Task inputs:
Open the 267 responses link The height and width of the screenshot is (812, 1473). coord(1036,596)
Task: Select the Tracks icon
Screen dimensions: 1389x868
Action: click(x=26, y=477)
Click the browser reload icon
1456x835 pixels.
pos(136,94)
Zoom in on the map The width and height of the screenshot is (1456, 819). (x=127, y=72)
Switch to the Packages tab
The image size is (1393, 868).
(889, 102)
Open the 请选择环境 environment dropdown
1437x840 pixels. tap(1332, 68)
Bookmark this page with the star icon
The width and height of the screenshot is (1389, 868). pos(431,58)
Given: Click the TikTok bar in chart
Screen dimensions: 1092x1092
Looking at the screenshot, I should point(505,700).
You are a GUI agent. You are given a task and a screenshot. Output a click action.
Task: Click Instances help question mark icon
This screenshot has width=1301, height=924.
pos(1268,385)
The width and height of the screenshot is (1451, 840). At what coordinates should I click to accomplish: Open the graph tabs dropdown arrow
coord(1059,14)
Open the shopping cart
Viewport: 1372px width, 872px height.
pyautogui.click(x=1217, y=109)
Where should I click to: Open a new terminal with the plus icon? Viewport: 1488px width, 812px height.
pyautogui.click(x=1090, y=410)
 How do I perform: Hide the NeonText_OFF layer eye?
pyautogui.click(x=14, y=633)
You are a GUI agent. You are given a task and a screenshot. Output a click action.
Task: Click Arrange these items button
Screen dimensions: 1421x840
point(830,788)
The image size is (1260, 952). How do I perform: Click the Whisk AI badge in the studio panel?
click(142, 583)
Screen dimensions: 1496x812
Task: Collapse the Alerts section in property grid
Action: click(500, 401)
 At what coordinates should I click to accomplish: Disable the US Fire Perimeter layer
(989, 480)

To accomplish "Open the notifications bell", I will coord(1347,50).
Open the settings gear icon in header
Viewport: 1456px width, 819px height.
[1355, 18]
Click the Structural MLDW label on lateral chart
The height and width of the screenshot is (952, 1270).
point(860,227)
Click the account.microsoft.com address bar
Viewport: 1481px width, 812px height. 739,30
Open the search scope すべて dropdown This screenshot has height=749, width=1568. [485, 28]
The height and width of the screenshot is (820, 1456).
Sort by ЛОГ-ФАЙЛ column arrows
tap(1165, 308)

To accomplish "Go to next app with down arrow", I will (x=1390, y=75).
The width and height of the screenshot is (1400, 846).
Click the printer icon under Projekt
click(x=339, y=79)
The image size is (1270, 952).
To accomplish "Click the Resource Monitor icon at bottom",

Exercise aim: The required output is every line from the one that holds "How do I perform: Hide" through the last line of the listing above, retyped exactly and with nothing else.

Reply to the task:
 How do I perform: Hide the NeonText_OFF layer eye?
pyautogui.click(x=14, y=633)
You are a GUI agent. You are given a task and a screenshot. Output a click action.
Task: Click Arrange these items button
Screen dimensions: 1421x840
point(830,788)
The image size is (1260, 952). How do I perform: Click the Whisk AI badge in the studio panel?
click(142, 583)
Screen dimensions: 1496x812
Task: Collapse the Alerts section in property grid
Action: click(500, 401)
 At what coordinates should I click to accomplish: Disable the US Fire Perimeter layer
(989, 480)

To accomplish "Open the notifications bell", I will coord(1347,50).
Open the settings gear icon in header
Viewport: 1456px width, 819px height.
[1355, 18]
Click the Structural MLDW label on lateral chart
The height and width of the screenshot is (952, 1270).
point(860,227)
Click the account.microsoft.com address bar
Viewport: 1481px width, 812px height. 739,30
Open the search scope すべて dropdown This screenshot has height=749, width=1568. [485, 28]
The height and width of the screenshot is (820, 1456).
Sort by ЛОГ-ФАЙЛ column arrows
tap(1165, 308)

To accomplish "Go to next app with down arrow", I will (x=1390, y=75).
The width and height of the screenshot is (1400, 846).
Click the printer icon under Projekt
click(x=339, y=79)
The image size is (1270, 952).
To accomplish "Click the Resource Monitor icon at bottom",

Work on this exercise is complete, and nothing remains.